The observations in this study suggest that tPA treatment may reduce posterior capsule fibrosis. The reduced frequency and severity of posterior capsule fibrosis seen in the tPA treated group reached the level of statistical significance at 3 months after treatment. Accordingly, the final vision in the tPA treated patients was significantly better, while the preoperative visual acuities were similar in both study groups. However, this important issue must be addressed in future in larger study populations and with long term follow up, since the development of secondary cataract formation is highly variable, ranging from weeks to years. More accurate measures to judge capsule fibrosis, such as automated densitometry or contrast sensitivity, should be added to these studies. Based on our data, no conclusions can be arrived at as to whether or not treatment with intraocular tPA decreases the need for Nd:YAG laser capsulotomy. Avoiding Nd:YAG capsulotomy and its serious complications35 would undoubtedly be attractive.
The consensus based on previous work and ours is that the injection of 10 μg tPA into the anterior chamber is generally well tolerated. No corneal complications were detected on slit lamp examination in our patients treated with tPA. In recent studies, no evidence of corneal endothelial damage has resulted from the intracameral use of tPA, even at high dosages.11 36 However, band keratopathy rarely occurred following tPA injection.37 The tPA treatment in this study has not been complicated by uveitis or disturbances in the intraocular pressure. In recent experimental studies, no toxic side effects were found after injecting 5–10 μg of tPA into the anterior chamber.38 Retinal toxicity in lensectomised and vitrectomised rabbits only occurred with intravitreal tPA dosages above 50 μg.39 No such side effects have been noted in our clinical study.

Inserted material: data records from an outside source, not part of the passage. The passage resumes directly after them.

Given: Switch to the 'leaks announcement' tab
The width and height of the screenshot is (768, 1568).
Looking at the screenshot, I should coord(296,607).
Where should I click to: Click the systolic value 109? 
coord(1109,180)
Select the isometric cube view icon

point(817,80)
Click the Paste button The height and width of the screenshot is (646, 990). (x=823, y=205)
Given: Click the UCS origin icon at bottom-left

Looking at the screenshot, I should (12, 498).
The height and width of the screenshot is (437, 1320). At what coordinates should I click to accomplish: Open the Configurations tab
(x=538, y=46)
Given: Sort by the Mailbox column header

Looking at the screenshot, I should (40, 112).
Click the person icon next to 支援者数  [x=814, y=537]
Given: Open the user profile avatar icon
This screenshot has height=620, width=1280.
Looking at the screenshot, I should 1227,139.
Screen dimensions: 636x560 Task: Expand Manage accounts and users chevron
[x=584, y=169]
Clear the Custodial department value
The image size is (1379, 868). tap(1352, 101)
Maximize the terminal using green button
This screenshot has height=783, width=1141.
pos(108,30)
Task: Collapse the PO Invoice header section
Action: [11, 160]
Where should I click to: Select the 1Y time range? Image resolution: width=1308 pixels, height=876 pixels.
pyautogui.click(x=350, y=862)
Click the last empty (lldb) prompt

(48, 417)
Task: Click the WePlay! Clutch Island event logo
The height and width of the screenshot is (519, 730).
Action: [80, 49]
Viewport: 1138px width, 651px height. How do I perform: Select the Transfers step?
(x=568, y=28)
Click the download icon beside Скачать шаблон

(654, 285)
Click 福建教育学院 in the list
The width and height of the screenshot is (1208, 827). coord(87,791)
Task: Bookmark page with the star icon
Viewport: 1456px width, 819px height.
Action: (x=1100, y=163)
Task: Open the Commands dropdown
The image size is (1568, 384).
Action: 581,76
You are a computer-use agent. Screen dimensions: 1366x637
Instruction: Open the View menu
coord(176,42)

Several groups have reported severe bleeding complications after injecting tPA into the eye.20-22 This was especially true in cases with neovascularisation, iris surgical manoeuvres, cataract extraction combined with trabeculectomy or vitrectomy, uveitis, diabetes, after trauma, and when tPA was given immediately after surgery.20 22 40 In previous uncontrolled studies on the use of 25 μg tPA in patients with postcataract fibrinous membranes, hyphaema developed in 7.6%–10.5% of the cases.11 13Our data indicate that the use of intracameral injections of 10 μg tPA following the first postoperative day appears to be safe as far as the bleeding is concerned, and this is supported by previous uncontrolled reports.14 18 The bleeding complication, however, is evidence of the need to limit the dosage of tPA and to restrict its usage.
The potential advantage of epibulbar tPA delivery to the eye is that it diminishes the potential side effects. However, topical or subconjunctival tPA applications produced low and variable intracameral drug levels41 42 implying that this route of administration in the currently available formulations is unsuitable for this clinical purpose.
The authors have no commercial interest in the material used in the study.